● WHAT TO PRODUCE: Below are some entries. Repeat exactly the lines from the one with "[Share] (89, 28)" through the one with "Home (17, 2472)", and only those.

* * * * * * *

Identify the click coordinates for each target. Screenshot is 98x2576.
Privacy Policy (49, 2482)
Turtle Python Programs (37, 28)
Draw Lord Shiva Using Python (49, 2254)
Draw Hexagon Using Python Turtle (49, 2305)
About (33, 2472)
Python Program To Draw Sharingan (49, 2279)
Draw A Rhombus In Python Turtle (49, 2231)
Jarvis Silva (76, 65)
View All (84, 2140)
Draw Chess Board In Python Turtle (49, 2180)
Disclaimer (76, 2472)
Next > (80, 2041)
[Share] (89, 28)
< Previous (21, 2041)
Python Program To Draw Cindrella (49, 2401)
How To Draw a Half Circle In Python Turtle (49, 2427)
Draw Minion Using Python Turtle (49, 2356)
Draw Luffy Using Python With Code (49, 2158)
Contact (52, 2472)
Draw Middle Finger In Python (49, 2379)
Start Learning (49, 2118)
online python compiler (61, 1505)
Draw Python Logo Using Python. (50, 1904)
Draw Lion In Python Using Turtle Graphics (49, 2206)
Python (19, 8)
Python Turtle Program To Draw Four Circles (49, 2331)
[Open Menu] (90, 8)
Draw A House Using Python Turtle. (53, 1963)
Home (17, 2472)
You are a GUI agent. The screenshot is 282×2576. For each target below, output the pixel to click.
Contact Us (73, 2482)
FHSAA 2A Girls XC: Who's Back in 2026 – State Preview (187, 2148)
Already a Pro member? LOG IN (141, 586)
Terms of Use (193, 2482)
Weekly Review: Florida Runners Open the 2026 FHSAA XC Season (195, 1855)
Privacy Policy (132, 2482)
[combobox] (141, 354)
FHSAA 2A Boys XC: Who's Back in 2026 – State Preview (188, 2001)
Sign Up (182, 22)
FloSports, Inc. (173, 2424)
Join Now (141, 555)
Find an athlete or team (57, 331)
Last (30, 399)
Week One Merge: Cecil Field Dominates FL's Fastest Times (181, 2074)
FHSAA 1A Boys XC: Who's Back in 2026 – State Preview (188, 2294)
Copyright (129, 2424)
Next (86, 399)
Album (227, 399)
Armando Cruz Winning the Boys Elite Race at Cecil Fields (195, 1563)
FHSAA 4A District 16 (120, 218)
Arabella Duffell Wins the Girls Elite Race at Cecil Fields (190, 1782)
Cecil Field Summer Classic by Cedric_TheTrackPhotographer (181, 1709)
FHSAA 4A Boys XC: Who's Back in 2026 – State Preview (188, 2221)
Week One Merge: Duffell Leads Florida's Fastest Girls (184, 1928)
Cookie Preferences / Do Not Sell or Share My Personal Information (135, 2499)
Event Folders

* * * * * * *

● EXERCISE ANSWER:
[Share] (89, 28)
< Previous (21, 2041)
Python Program To Draw Cindrella (49, 2401)
How To Draw a Half Circle In Python Turtle (49, 2427)
Draw Minion Using Python Turtle (49, 2356)
Draw Luffy Using Python With Code (49, 2158)
Contact (52, 2472)
Draw Middle Finger In Python (49, 2379)
Start Learning (49, 2118)
online python compiler (61, 1505)
Draw Python Logo Using Python. (50, 1904)
Draw Lion In Python Using Turtle Graphics (49, 2206)
Python (19, 8)
Python Turtle Program To Draw Four Circles (49, 2331)
[Open Menu] (90, 8)
Draw A House Using Python Turtle. (53, 1963)
Home (17, 2472)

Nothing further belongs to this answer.